Paws for Reading at E.P. Foster Library

 

For the past seven years we have had help from furry, four legged friends with reading.  Yes, you read right, furry, four legged friends. 

On just about every Saturday, you can find certified therapy dogs sitting in the library listening to the most interesting stories.  School age children come in and can read in a calm, non-pressure environment.  Dogs don’t criticize or correct their pronunciation. Doggie “Moms” sit with the dogs and children to give a hand with complex words and encourage timid kids.  Paws for Reading is not a tutoring program but a program that encourages children to improve their reading skills and helps to build their self esteem.

As part of their mission statement, Paws for Reading aims to improve the literacy skills of children through the assistance of registered Service teams as literacy advocates. Literacy specialists acknowledge that children reading below their peers in reading skills are often intimidated by reading aloud in a group, frequently have lower self esteem and typically view reading as a chore.

A study at UC Davis (Feb 2010) showed that kids in reading dog programs increase their reading skills by 12% to 20% over kids not in a reading dog program. Because our volunteers are certified as therapy dog teams, they can also visit hospitals, nursing homes and other locations.

Learning to read is often less about intellectual limitation than about overcoming fears.

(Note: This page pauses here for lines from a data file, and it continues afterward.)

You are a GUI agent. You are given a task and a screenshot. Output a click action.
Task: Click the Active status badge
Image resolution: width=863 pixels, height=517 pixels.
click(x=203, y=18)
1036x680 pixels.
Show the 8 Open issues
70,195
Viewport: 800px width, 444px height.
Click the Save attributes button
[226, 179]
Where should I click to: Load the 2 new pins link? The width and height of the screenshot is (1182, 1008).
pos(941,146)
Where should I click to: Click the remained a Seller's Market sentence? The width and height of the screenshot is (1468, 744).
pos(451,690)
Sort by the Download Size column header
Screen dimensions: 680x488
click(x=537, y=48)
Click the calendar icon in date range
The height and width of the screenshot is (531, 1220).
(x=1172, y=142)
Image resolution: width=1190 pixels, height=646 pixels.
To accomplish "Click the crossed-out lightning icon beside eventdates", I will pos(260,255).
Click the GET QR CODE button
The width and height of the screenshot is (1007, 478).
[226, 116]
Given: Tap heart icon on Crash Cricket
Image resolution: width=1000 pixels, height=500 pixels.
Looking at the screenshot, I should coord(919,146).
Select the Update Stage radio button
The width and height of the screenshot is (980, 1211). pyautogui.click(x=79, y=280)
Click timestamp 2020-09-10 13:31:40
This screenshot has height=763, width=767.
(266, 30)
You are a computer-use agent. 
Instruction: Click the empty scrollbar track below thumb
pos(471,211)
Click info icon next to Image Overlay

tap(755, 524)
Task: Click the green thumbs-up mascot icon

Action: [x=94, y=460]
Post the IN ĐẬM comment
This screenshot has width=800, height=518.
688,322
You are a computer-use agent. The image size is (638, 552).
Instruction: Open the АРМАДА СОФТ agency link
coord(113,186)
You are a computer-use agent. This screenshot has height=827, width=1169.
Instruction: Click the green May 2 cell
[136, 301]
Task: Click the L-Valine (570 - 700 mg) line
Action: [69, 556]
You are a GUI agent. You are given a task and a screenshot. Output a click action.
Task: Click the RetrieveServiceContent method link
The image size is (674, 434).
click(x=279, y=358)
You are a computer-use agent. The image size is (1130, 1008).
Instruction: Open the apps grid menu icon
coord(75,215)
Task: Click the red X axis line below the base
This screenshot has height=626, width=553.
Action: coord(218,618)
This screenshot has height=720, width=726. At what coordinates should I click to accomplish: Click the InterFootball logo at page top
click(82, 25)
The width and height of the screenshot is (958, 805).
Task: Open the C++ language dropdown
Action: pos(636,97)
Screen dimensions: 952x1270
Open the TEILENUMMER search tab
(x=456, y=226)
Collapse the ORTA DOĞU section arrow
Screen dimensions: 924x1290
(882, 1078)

Animals are ideal reading companions because they:
• Help increase relaxation and lower blood pressure
• Listen attentively
• Do not judge, laugh, or criticize
• Allow children to proceed at their own pace
• Are less intimidating than peers

When a dog is listening, the environment is transformed, a child’s dread is replaced by eager anticipation, and learning occurs.  The handler is a skilled facilitator, too – shifting performance pressure off the child and providing support, while the child gets the reading practice necessary to build vocabulary, increase understanding of the material, and gain fluency as a reader.  Can dogs help kids learn to read better?  It seems they can and help turn reading from a chore to fun.

The E.P. Foster Paws for Reading program has also been the beneficiary of a generous grant from Sage Publications that has provided not only dog treats for the hard work the dogs do but also enables us to give a free book to each child participating in our program.